Vincent Theriault-Laine

**Name of the Vulnerable Software and Affected Versions** WP All Export plugin for WordPress versions prior to 1.4.15 **Description** The WP All Export plugin for WordPress is susceptible to exposure of sensitive information in versions up to and including 1.4.14. This occurs through the export download endpoint due to a PHP type juggling issue. The security token comparison utilizes loose comparison (==) instead of strict comparison (===). This allows unauthenticated attackers to bypass authentication using specific "magic hash" values when the expected MD5 hash prefix appears numeric. Successful exploitation enables the download of sensitive export files, potentially containing personally identifiable information (PII), business data, or database information. The vulnerable endpoint is '/export download'. The comparison involves a security token, and the issue stems from the use of loose comparison with the `==` operator. **Recommendations** Update WP All Export plugin to version 1.4.15 or later.

**Name of the Vulnerable Software and Affected Versions** Robin Image Optimizer – Unlimited Image Optimization & WebP Converter plugin for WordPress versions up to and including 2.0.2 **Description** The Robin Image Optimizer plugin for WordPress is susceptible to Stored Cross-Site Scripting.

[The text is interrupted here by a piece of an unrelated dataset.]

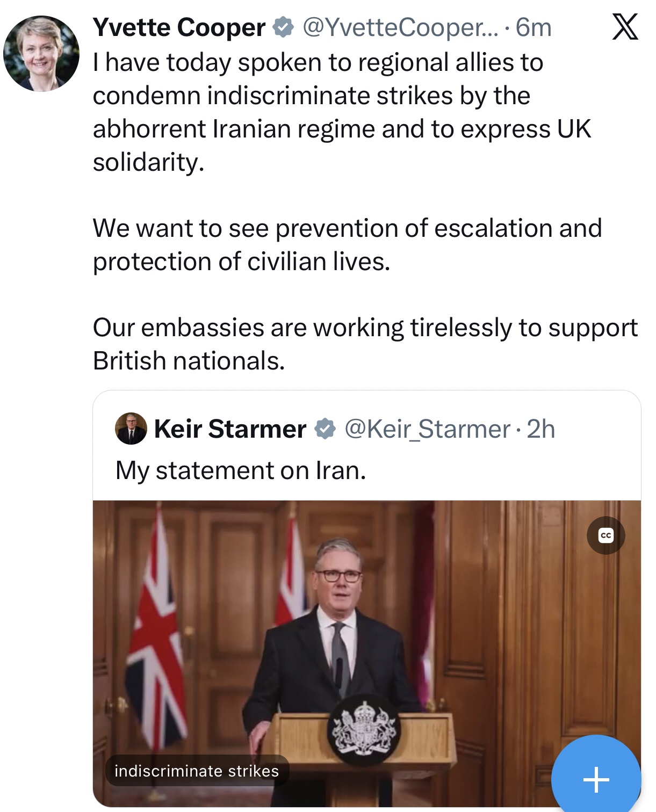
Task: Tap the blue compose plus button
Action: (x=596, y=779)
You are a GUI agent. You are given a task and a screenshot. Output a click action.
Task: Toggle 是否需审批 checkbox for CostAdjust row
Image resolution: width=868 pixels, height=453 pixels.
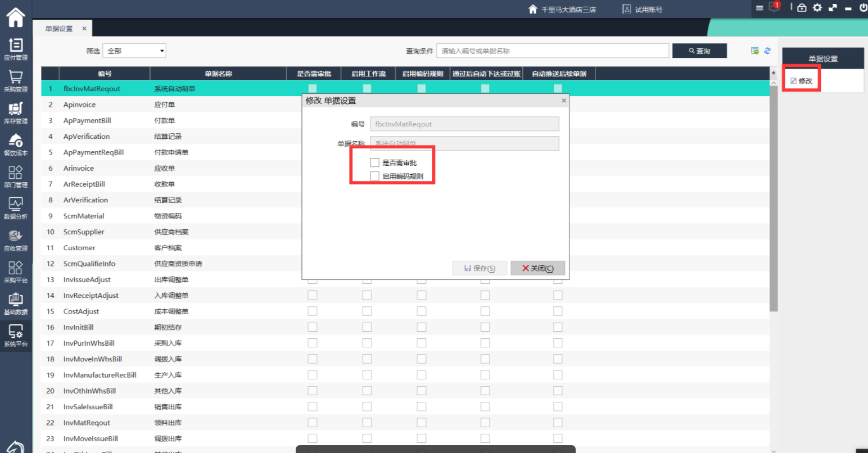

This occurs due to inadequate input sanitization and output escaping in the 'Alternative Text' field when uploading images to the Media Library. Authenticated attackers with Author-level access or higher can inject arbitrary web scripts into pages. These scripts will execute when a user accesses the affected page. **Recommendations** Update the Robin Image Optimizer plugin to a version beyond 2.0.2.